What to do: Beginning with the line that contains "You are a GUI", transcribe the rest of the listing below exactly, including its last line, and exclude any pictures.

Stored data:
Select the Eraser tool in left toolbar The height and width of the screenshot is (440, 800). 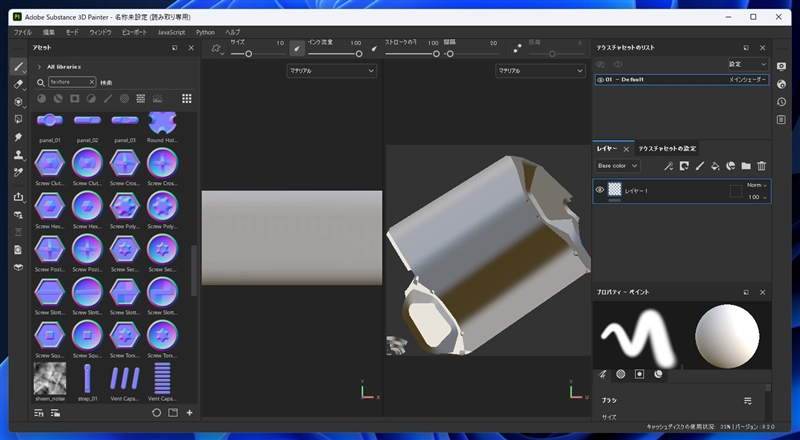click(18, 85)
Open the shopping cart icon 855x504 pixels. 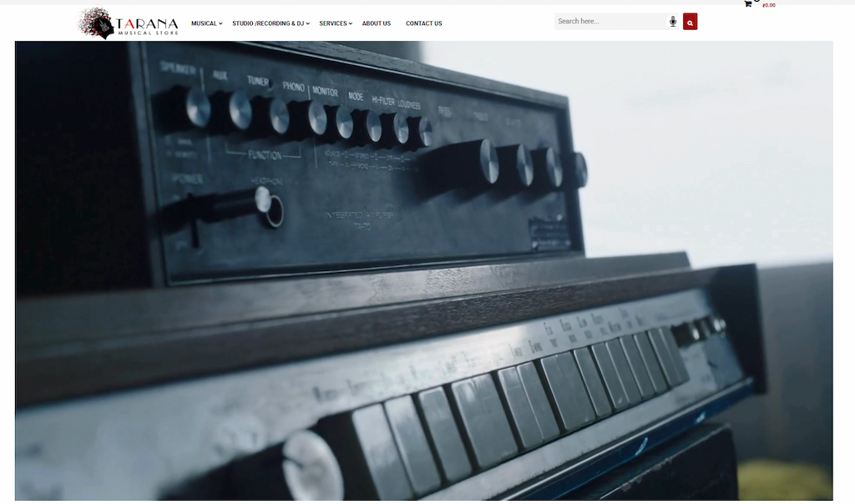747,4
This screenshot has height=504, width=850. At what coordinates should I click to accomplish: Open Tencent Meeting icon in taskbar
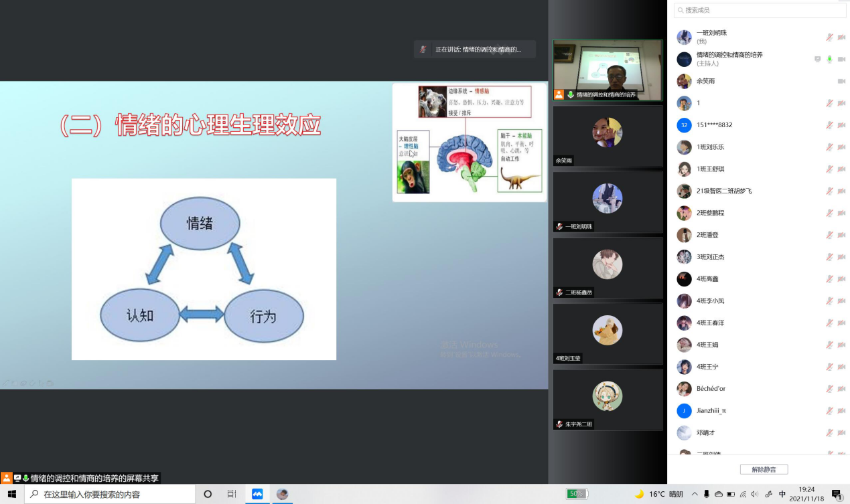257,494
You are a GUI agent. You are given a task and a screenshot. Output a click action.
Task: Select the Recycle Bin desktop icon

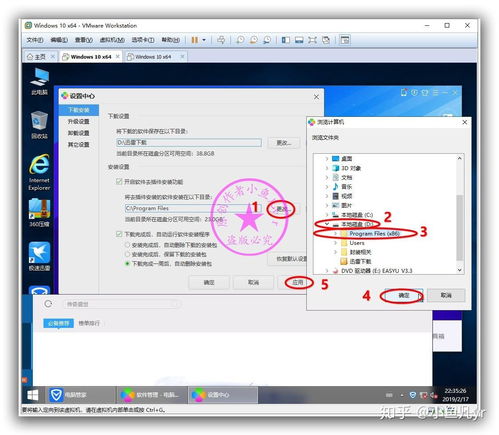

The answer:
You are a GUI agent. You are given a task and a screenshot. Output a click action.
Task: Select the Recycle Bin desktop icon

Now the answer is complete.